The United States currently has the world’s highest incarceration rate. One of the main contributors to this recognition is the country’s mandatory minimum sentences for drug crimes and other nonviolent offenses. Mandatory minimum sentences are inflexible binding prison terms of a particular length for people convicted of a particular crime. Unfortunately, these sentences that were originally created as a “one-size-fits-all” solution for sentencing disparities are now coming up short of expectation. Recently, there has been a growing recognition that this approach has not worked for reasons of both fairness of the sentences and the expense of running federal prisons. As a result of this recognition, many people are trying to take action to fix this.
In mid-December, two bills had a hearing before the U.S. Senate Judiciary Committee. The first bill, known as the Smarter Sentencing Act, was introduced by Assistant Majority Leader Dick Durbin and Senator Mike Lee as a modernized sentencing tool that gives judges more discretion in sentencing those convicted non-violent offenses. Although the Smarter Sentencing Act does not abolish mandatory sentences, it does offer many opportunities to modernize the current system. Some of those opportunities include expanding the existing federal “safety valve,” promoting sentencing consistent with the bipartisan Fair Sentencing Act, and increasing individualized review for certain drug sentences.
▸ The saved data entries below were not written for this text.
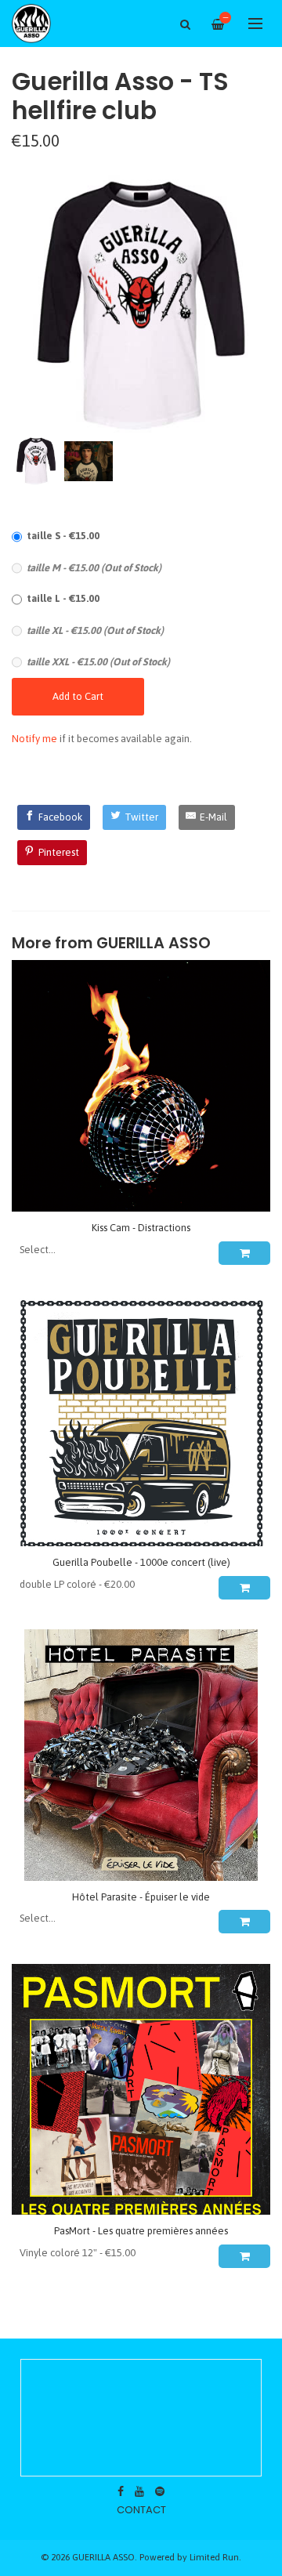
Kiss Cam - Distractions (141, 1228)
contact (141, 2509)
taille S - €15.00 (63, 536)
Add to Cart (77, 696)
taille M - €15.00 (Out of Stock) (94, 568)
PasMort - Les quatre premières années (141, 2231)
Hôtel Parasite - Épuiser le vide (141, 1897)
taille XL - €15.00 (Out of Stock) (95, 630)
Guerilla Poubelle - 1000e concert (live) (141, 1562)
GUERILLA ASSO (153, 943)
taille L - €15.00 (63, 598)
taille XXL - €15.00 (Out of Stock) (98, 662)
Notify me (34, 739)
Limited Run (214, 2557)
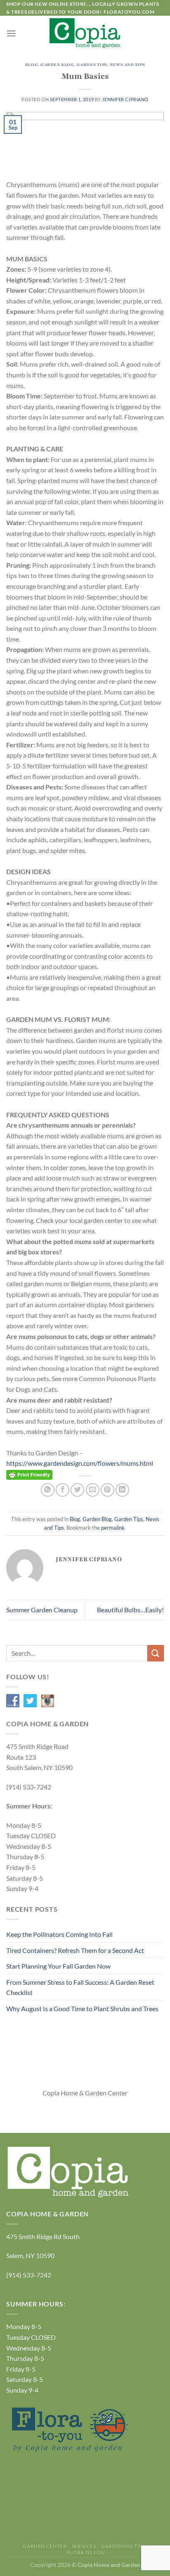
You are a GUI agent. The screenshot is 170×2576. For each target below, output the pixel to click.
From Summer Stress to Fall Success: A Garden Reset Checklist (80, 1987)
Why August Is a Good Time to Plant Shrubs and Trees (82, 2008)
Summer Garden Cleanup (42, 1610)
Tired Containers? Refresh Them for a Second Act (75, 1950)
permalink (113, 1527)
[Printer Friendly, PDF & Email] (29, 1474)
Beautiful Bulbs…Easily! (130, 1610)
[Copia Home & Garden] (85, 33)
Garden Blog (57, 65)
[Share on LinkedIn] (122, 1490)
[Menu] (11, 33)
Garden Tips (92, 65)
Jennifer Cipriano (125, 99)
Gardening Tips (123, 2546)
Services (84, 2546)
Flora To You (86, 2552)
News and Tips (127, 65)
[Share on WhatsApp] (47, 1490)
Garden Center (44, 2546)
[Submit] (155, 1653)
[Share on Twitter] (77, 1490)
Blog (31, 65)
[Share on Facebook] (62, 1490)
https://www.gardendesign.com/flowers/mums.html (79, 1463)
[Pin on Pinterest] (107, 1490)
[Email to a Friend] (92, 1490)
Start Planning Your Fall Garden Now (58, 1966)
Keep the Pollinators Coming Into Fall (59, 1934)
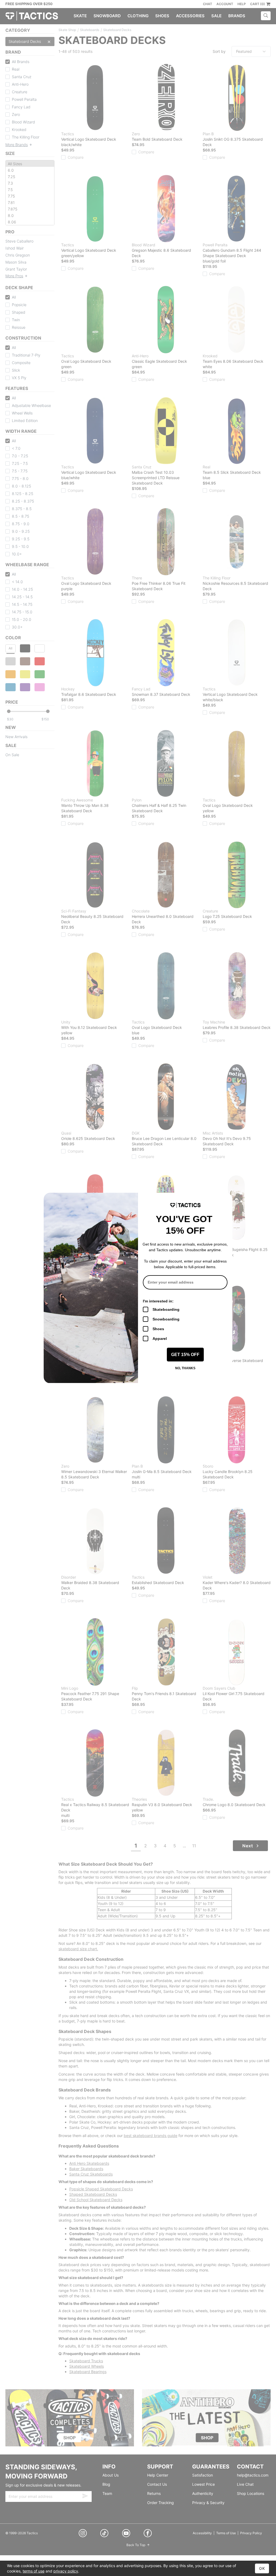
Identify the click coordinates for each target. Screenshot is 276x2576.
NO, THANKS (185, 1368)
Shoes (158, 1329)
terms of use (33, 2571)
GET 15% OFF (185, 1354)
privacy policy (65, 2571)
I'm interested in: (158, 1301)
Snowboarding (166, 1319)
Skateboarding (166, 1309)
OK (262, 2568)
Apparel (160, 1338)
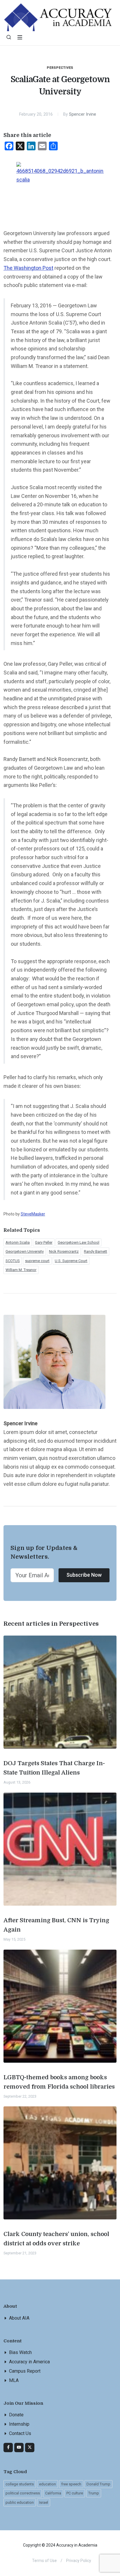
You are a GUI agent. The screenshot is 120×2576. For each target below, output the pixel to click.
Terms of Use (44, 2560)
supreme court (37, 1261)
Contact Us (20, 2433)
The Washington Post (28, 268)
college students (20, 2484)
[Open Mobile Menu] (19, 37)
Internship (19, 2424)
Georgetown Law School (78, 1242)
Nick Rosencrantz (64, 1251)
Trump (93, 2493)
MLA (14, 2380)
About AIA (19, 2318)
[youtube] (19, 2447)
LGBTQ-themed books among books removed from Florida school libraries (59, 2082)
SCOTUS (13, 1261)
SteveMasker (33, 1214)
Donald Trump (98, 2484)
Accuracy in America (29, 2361)
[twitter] (29, 2447)
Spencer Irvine (82, 114)
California (53, 2493)
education (47, 2484)
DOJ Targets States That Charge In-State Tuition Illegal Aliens (54, 1768)
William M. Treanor (21, 1270)
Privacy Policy (78, 2560)
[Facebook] (8, 2447)
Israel (43, 2502)
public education (20, 2502)
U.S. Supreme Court (71, 1261)
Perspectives (60, 68)
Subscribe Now (84, 1575)
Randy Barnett (95, 1251)
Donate (16, 2415)
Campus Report (24, 2371)
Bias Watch (20, 2352)
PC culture (74, 2493)
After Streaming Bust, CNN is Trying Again (56, 1925)
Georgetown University (25, 1251)
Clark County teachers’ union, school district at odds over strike (56, 2239)
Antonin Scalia (18, 1242)
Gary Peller (43, 1242)
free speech (71, 2484)
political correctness (23, 2493)
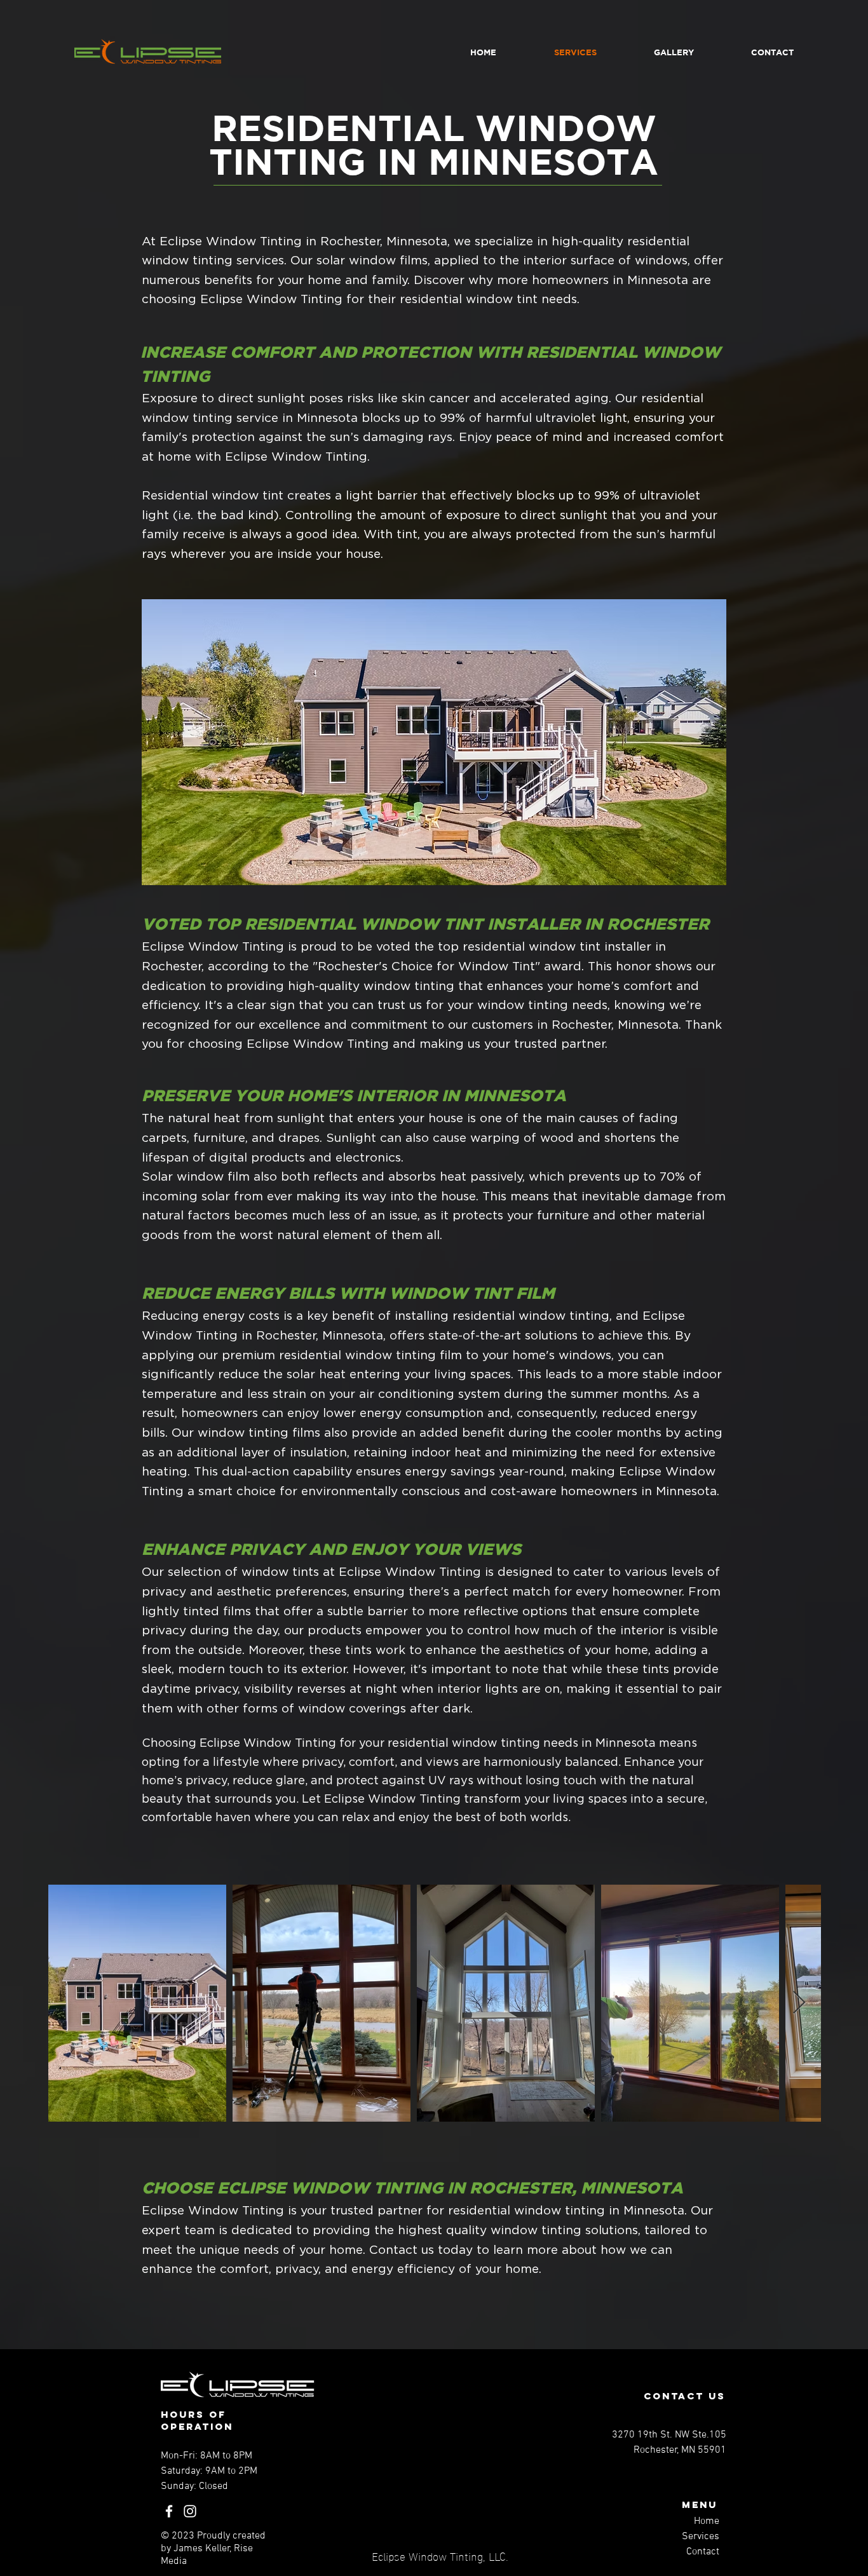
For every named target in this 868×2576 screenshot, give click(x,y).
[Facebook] (169, 2511)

The second bill, The Justice Safety Valve Act, would authorize judges to use their discretion and sentence federal offenders below mandatory minimum sentences. Judges will have the ability to lessen sentences only if they determine doing so would not jeopardize public safety. This bill was introduced by Senator Patrick Leahy and Senator Rand Paul in a hope to lessen the population of the federal prisons.
Supporters of this reform say that mandatory minimum sentences are outdated, rob judges of their ability to use their own discretion, and are very costly. The financial element of this possible reform is an important consideration from all sides. From the one side, the Justice Department is spending approximately $6.4 billion on prisons each year. Then on the other side, hitting closer to home for the average citizen, a recent report found that taxpayers would save at least $1.784 billion if life sentences were eliminated for nonviolent offenses.
The mandatory minimum sentences are no longer acting as a “one-size-fits-all” solution. Instead, these sentences are causing more problems and have members in both parties talking about possible resolutions.